■ **Requirement 1**
Print every row that comes after the Forge intercooler thread below, line for line and unchanged, but leave out the pictures.

┌─ Extract

# Special Offer on Forge Intercoolers!



## minimadgriff (Jul 8, 2007)

B]For the following Forge Intercoolers we can offer a supplied and fitted price of £600+ vat.[/B]

The kits avaliable in this offer are:

FMINTLCR
SEAT Leon Cupra R 1.8T Intercooler Kit










FMSEAFMIC 
SEAT Leon 1.8T Intercooler Kit










For the Golf Mk4 1.8T/PD130 we can offer a special price of £600+ vat supplied and fitted!

The Golf MK4 1.8T










Golf Mk4 PD130










For the Audi TT 225 we can offer a special price of £600+ vat supplied and fitted!

This is the kit avaliable










I can also do a special offer on supply only for these kits.


----------



## yin (Dec 29, 2005)

What about the ones for the 2.0 tfsi 

When its fixed:thumb:


----------



## *MAGIC* (Feb 22, 2007)

What can be done for a TDI Caddy?

Robbie


----------



## minimadgriff (Jul 8, 2007)

yin said:


> What about the ones for the 2.0 tfsi
> 
> When its fixed:thumb:


ill see what we can do for you


----------



## minimadgriff (Jul 8, 2007)

Valet Magic said:


> What can be done for a TDI Caddy?
> 
> Robbie


unfortunatley there isn't one avaliable for the caddy. If there is enough interest we could look at getting them made.

Ben


----------



## NKS (Feb 22, 2007)

How about an '05 Impreza?


----------



## 1animal1 (Aug 20, 2008)

id love this kit fitted but £600+vat is still a hell of a lot when comapred to what you can make yourself with minimal effort...... sure its looks great quality and a great bit of kit but your not adding power, your merely allowing the sustainability of the existing power to increase(cooler charge cool)..... doesnt warrant the cost though knowing that i can make a kit that does exactly the same for £200 from ebay!! when forge get realistic with their prices i may consider IF i havent done it myself in the mean time


----------



## Grizzle (Jul 12, 2006)

minimadgriff said:


> unfortunatley there isn't one avaliable for the caddy. If there is enough interest we could look at getting them made.
> 
> Ben


make that 2 so far


----------



## -tom- (Jan 27, 2009)

will this fit the polo 9n3 1.8t gti SEAT Leon Cupra R 1.8T Intercooler Kit??

tom


----------



## yin (Dec 29, 2005)

The LCR one won't fit because of piping positions but the cupra/Mk4 Golf 1.8t might?


----------



## -tom- (Jan 27, 2009)

└─
┌─ Input

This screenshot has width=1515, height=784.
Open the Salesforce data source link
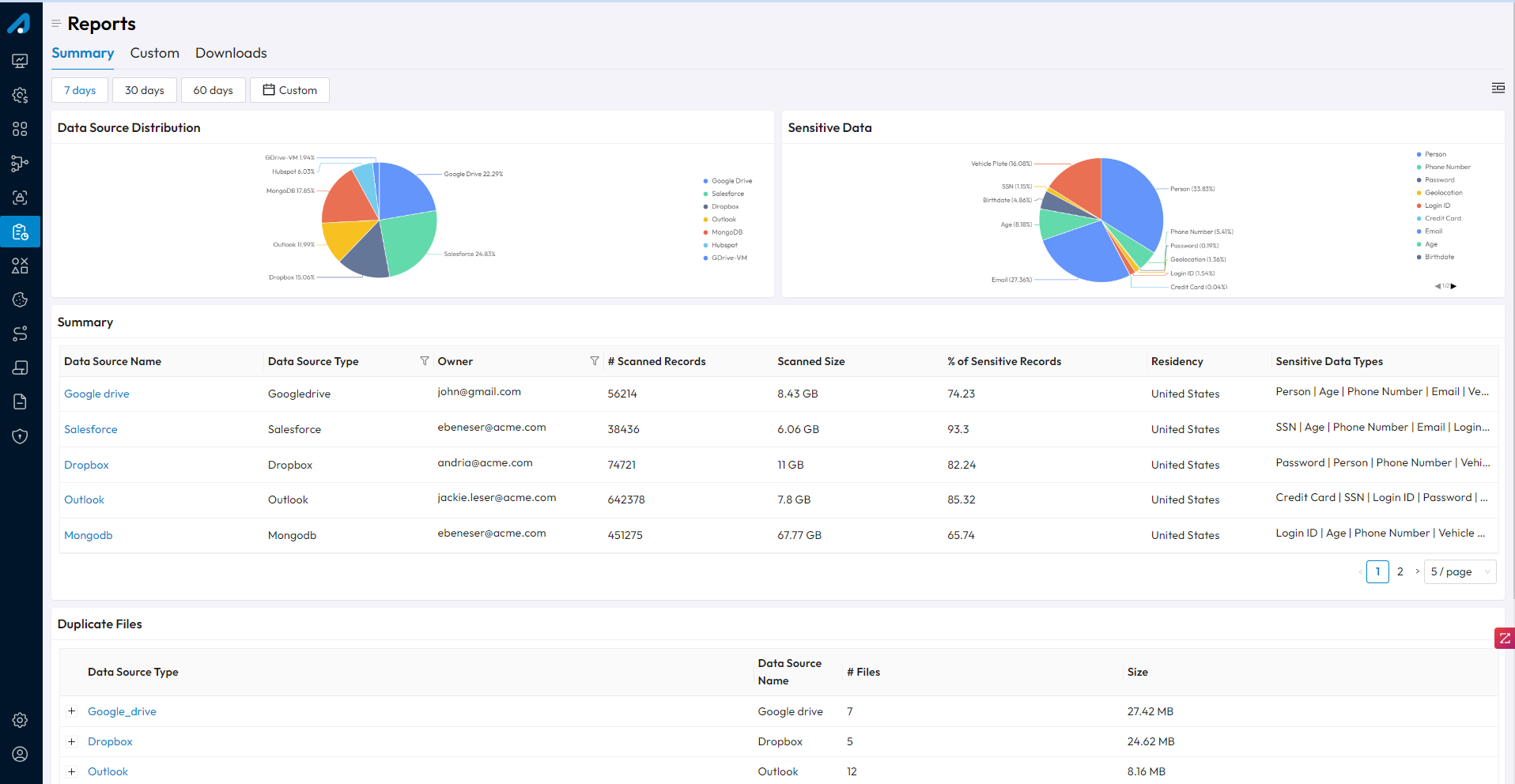90,428
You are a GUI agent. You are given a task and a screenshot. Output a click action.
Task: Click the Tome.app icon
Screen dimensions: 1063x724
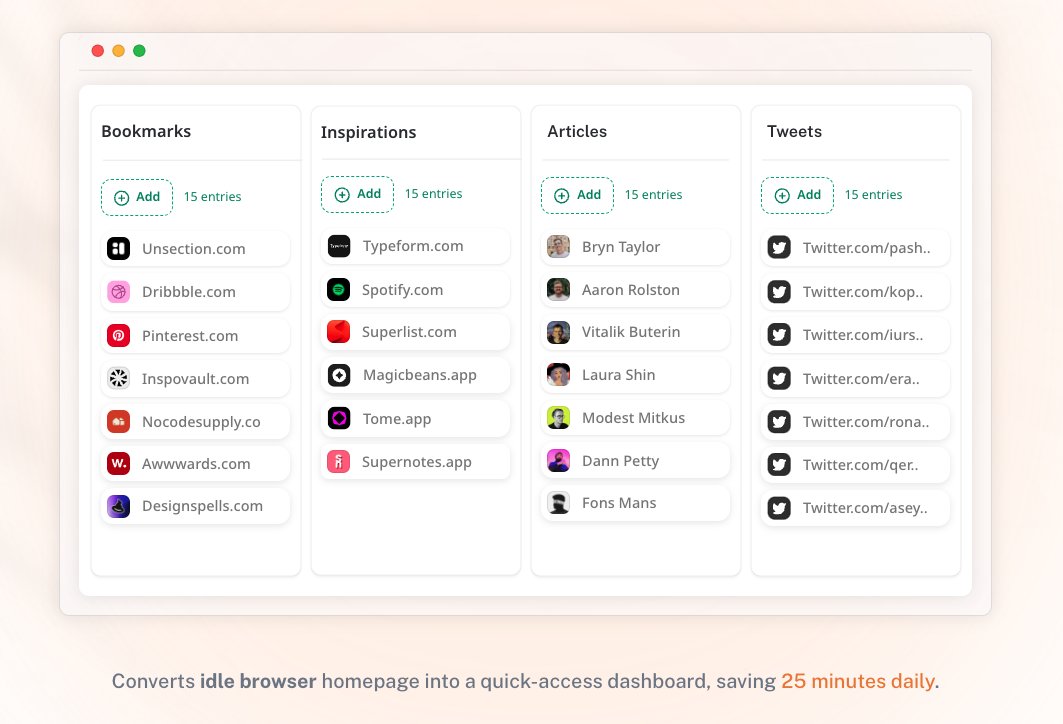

└─

■ **Requirement 2**
Summarize the Forge intercooler thread in three sentences.

■ **Expected answer 1**
This screenshot has width=1515, height=784.
Open the Salesforce data source link
90,428
You are a GUI agent. You are given a task and a screenshot. Output a click action.
Task: Click the Tome.app icon
Screen dimensions: 1063x724

■ **Expected answer 2**
A seller offers Forge intercooler kits for the SEAT Leon Cupra R 1.8T, SEAT Leon 1.8T, Golf Mk4 1.8T/PD130 and Audi TT 225 at £600+vat supplied and fitted, and also a special offer on supply only. Other posters ask about the 2.0 TFSI, a TDI Caddy and an '05 Impreza. The seller says no Caddy kit exists but one could be made if there is enough interest, one poster calls the price too high next to a £200 homemade kit, and another says the LCR kit won't fit a Polo 9n3 1.8T GTI because of piping positions.